The ultimate measure of transparency is the ability to replicate findings by applying the same reported methods to the same data source. While code and data sharing should be encouraged whenever intellectual property and data licensing permit, important scientific decisions can be obfuscated in the thousands of lines of code necessary to create a study population from complex longitudinal healthcare data. Therefore structured reporting using clear, natural language description of these parameters is critical to facilitate fast and comprehensive understanding of studies so that decisions can be made in a timely manner with confidence.

Transparency does not equal validity. Instead, it is an absolute prerequisite for validity assessment. Unless greater transparency is achieved, flawed database studies will continue to be lumped with rigorous, well designed database studies. This amplifies the reach of flawed evidence while decreasing the influence of robust database evidence. Recognizing the value of greater transparency, two leading professional societies that work intensely with healthcare databases, the International Society for Pharmacoepidemiology (ISPE) and the International Society for Pharmacoeconomics and Outcomes Research (ISPOR), created a joint task force that focused on transparency in the process of conducting such studies and transparency in reporting parameters that are required to make studies reproducible. [1,2]
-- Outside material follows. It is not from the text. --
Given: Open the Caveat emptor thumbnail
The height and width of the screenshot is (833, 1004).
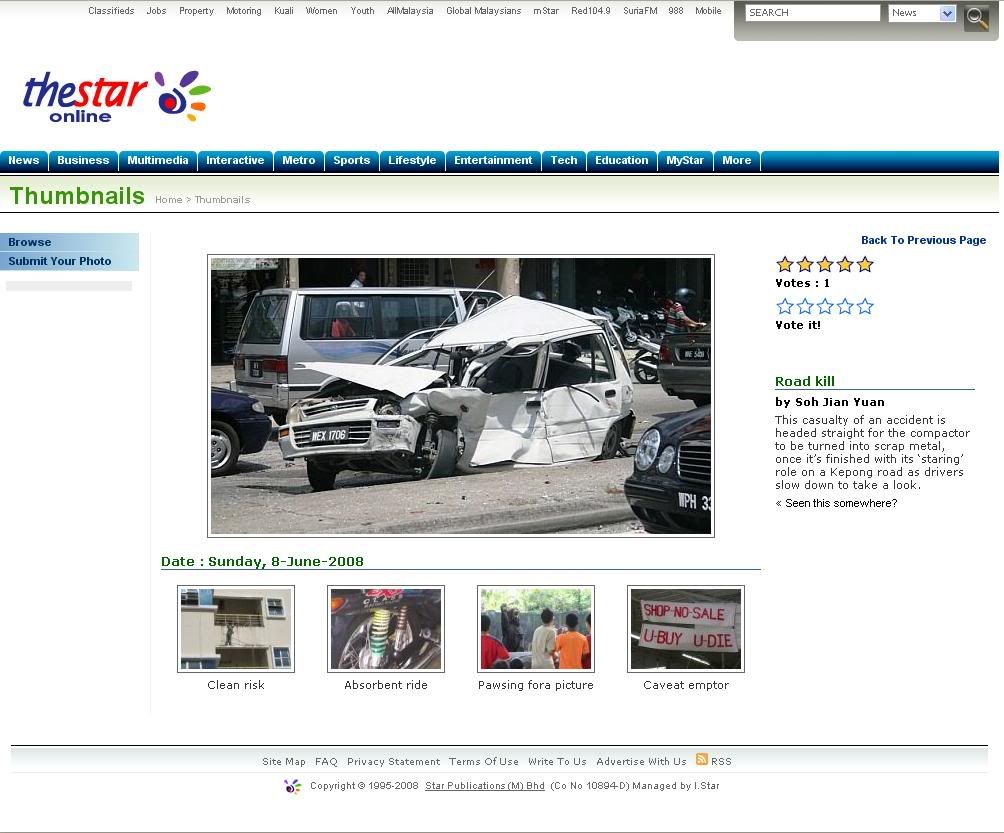Looking at the screenshot, I should tap(685, 628).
The REPEAT Initiative, began a project designed to further improve clarity and transparency in reporting on database study implementation. REPEAT will produce empirically based recommendations that balance the detail necessary for transparency with the incentives for researchers to create and share structured technical reports. Firstly, REPEAT will measure the current level of transparency in reporting of specific operational and scientific decisions for a random sample of 250 database studies recently published in leading clinical and epidemiology journals. Frequency of issues such as including immortal time, adjusting for causal intermediates and other flawed design choices known to induce bias will be tabulated. Secondly, REPEAT will evaluate replicability of study populations and findings from sampled studies after applying the same reported methods in the same data sources. Finally, REPEAT will evaluate robustness of main findings to plausible alternative parameter choices, assumptions regarding confounding and misclassification, as well as positive and negative control outcomes. For studies with recognized biases in design or analysis, original findings will be compared to those after implementing more appropriate choices.

Shirley Wang is assistant professor of medicine at Harvard Medical School in the Division of Pharmacoepidemiology and Pharmacoeconomics of the Brigham and Women’s Hospital in Boston. 



Sebastian Schneeweiss is professor of Medicine and Epidemiology at Harvard Medical School and Vice Chief of the Division of Pharmacoepidemiology and Pharmacoeconomics of the Brigham and Women’s Hospital in Boston. 


Competing interests: The REPEAT initiative is funded by the Laura and John Arnold Foundation.

This project is registered with ENCePP (EUPAS19636).


  1. Wang SV, Schneeweiss S, Berger ML, et al. Reporting to Improve Reproducibility and Facilitate Validity Assessment for Healthcare Database Studies V1.0. Pharmacoepidemiology and drug safety. Sep 2017;26(9):1018-1032.
  2. Berger ML, Sox H, Willke RJ, et al. Good practices for real-world data studies of treatment and/or comparative effectiveness: Recommendations from the joint ISPOR-ISPE Special Task Force on real-world evidence in health care decision making. Pharmacoepidemiology and drug safety. Sep 2017;26(9):1033-1039.